WORK INSTRUCTIONS: Only an exact reprint of all the data is acceptable.

** RECORDS follows **

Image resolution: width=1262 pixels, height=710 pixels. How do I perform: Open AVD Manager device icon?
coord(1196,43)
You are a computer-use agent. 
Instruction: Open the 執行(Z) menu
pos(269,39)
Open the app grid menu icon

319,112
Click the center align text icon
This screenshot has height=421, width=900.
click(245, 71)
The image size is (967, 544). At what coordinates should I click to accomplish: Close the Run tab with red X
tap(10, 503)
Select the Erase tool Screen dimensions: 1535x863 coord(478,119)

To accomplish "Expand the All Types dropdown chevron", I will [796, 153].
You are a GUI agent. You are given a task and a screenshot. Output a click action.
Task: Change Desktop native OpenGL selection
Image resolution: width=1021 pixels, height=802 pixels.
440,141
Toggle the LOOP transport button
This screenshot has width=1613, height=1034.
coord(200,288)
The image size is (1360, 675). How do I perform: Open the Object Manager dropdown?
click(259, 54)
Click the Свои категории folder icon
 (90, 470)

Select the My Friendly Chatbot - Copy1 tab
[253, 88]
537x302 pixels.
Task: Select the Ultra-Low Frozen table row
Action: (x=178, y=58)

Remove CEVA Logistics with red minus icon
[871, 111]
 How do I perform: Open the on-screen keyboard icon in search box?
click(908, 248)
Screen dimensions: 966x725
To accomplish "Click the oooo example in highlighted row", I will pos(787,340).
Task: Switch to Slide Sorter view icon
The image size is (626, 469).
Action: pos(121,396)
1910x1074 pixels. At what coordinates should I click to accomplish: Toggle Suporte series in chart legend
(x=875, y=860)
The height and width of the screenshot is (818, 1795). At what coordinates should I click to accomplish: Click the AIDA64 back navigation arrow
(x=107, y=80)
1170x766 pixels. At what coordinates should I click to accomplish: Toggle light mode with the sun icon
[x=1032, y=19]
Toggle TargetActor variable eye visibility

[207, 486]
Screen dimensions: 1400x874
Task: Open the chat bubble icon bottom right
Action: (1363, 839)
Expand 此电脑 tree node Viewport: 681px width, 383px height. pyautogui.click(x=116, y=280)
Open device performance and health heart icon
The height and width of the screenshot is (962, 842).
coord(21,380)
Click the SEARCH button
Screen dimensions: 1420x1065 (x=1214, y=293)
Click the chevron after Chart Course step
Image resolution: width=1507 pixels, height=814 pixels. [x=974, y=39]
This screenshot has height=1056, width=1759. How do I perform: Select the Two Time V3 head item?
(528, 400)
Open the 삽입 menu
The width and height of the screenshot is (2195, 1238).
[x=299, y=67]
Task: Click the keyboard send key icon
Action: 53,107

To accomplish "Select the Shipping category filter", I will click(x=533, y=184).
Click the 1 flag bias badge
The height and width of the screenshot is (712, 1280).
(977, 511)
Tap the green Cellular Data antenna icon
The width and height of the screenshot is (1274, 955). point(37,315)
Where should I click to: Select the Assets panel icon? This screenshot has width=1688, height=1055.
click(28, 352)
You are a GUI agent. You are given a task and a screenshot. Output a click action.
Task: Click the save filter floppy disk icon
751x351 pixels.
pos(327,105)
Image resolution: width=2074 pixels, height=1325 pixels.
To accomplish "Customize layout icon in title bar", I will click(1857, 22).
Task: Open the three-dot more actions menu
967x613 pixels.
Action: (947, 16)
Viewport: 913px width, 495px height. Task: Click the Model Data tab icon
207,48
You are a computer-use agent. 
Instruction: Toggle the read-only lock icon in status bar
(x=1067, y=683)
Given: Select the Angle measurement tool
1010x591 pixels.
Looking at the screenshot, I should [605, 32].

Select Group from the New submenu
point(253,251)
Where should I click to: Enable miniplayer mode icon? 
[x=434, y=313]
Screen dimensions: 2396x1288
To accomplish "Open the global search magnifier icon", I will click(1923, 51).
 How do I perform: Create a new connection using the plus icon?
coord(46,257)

** End of RECORDS **

EXERCISE ANSWER:
Image resolution: width=1262 pixels, height=710 pixels. How do I perform: Open AVD Manager device icon?
coord(1196,43)
You are a computer-use agent. 
Instruction: Open the 執行(Z) menu
pos(269,39)
Open the app grid menu icon

319,112
Click the center align text icon
This screenshot has height=421, width=900.
click(245, 71)
The image size is (967, 544). At what coordinates should I click to accomplish: Close the Run tab with red X
tap(10, 503)
Select the Erase tool Screen dimensions: 1535x863 coord(478,119)

To accomplish "Expand the All Types dropdown chevron", I will [796, 153].
You are a GUI agent. You are given a task and a screenshot. Output a click action.
Task: Change Desktop native OpenGL selection
Image resolution: width=1021 pixels, height=802 pixels.
440,141
Toggle the LOOP transport button
This screenshot has width=1613, height=1034.
coord(200,288)
The image size is (1360, 675). How do I perform: Open the Object Manager dropdown?
click(259, 54)
Click the Свои категории folder icon
 (90, 470)

Select the My Friendly Chatbot - Copy1 tab
[253, 88]
537x302 pixels.
Task: Select the Ultra-Low Frozen table row
Action: (x=178, y=58)

Remove CEVA Logistics with red minus icon
[871, 111]
 How do I perform: Open the on-screen keyboard icon in search box?
click(908, 248)
Screen dimensions: 966x725
To accomplish "Click the oooo example in highlighted row", I will pos(787,340).
Task: Switch to Slide Sorter view icon
The image size is (626, 469).
Action: pos(121,396)
1910x1074 pixels. At what coordinates should I click to accomplish: Toggle Suporte series in chart legend
(x=875, y=860)
The height and width of the screenshot is (818, 1795). At what coordinates should I click to accomplish: Click the AIDA64 back navigation arrow
(x=107, y=80)
1170x766 pixels. At what coordinates should I click to accomplish: Toggle light mode with the sun icon
[x=1032, y=19]
Toggle TargetActor variable eye visibility

[207, 486]
Screen dimensions: 1400x874
Task: Open the chat bubble icon bottom right
Action: (1363, 839)
Expand 此电脑 tree node Viewport: 681px width, 383px height. pyautogui.click(x=116, y=280)
Open device performance and health heart icon
The height and width of the screenshot is (962, 842).
coord(21,380)
Click the SEARCH button
Screen dimensions: 1420x1065 (x=1214, y=293)
Click the chevron after Chart Course step
Image resolution: width=1507 pixels, height=814 pixels. [x=974, y=39]
This screenshot has height=1056, width=1759. How do I perform: Select the Two Time V3 head item?
(528, 400)
Open the 삽입 menu
The width and height of the screenshot is (2195, 1238).
[x=299, y=67]
Task: Click the keyboard send key icon
Action: 53,107

To accomplish "Select the Shipping category filter", I will click(x=533, y=184).
Click the 1 flag bias badge
The height and width of the screenshot is (712, 1280).
(977, 511)
Tap the green Cellular Data antenna icon
The width and height of the screenshot is (1274, 955). point(37,315)
Where should I click to: Select the Assets panel icon? This screenshot has width=1688, height=1055.
click(28, 352)
You are a GUI agent. You are given a task and a screenshot. Output a click action.
Task: Click the save filter floppy disk icon
751x351 pixels.
pos(327,105)
Image resolution: width=2074 pixels, height=1325 pixels.
To accomplish "Customize layout icon in title bar", I will click(1857, 22).
Task: Open the three-dot more actions menu
967x613 pixels.
Action: (947, 16)
Viewport: 913px width, 495px height. Task: Click the Model Data tab icon
207,48
You are a computer-use agent. 
Instruction: Toggle the read-only lock icon in status bar
(x=1067, y=683)
Given: Select the Angle measurement tool
1010x591 pixels.
Looking at the screenshot, I should [605, 32].

Select Group from the New submenu
point(253,251)
Where should I click to: Enable miniplayer mode icon? 
[x=434, y=313]
Screen dimensions: 2396x1288
To accomplish "Open the global search magnifier icon", I will click(1923, 51).
 How do I perform: Create a new connection using the plus icon?
coord(46,257)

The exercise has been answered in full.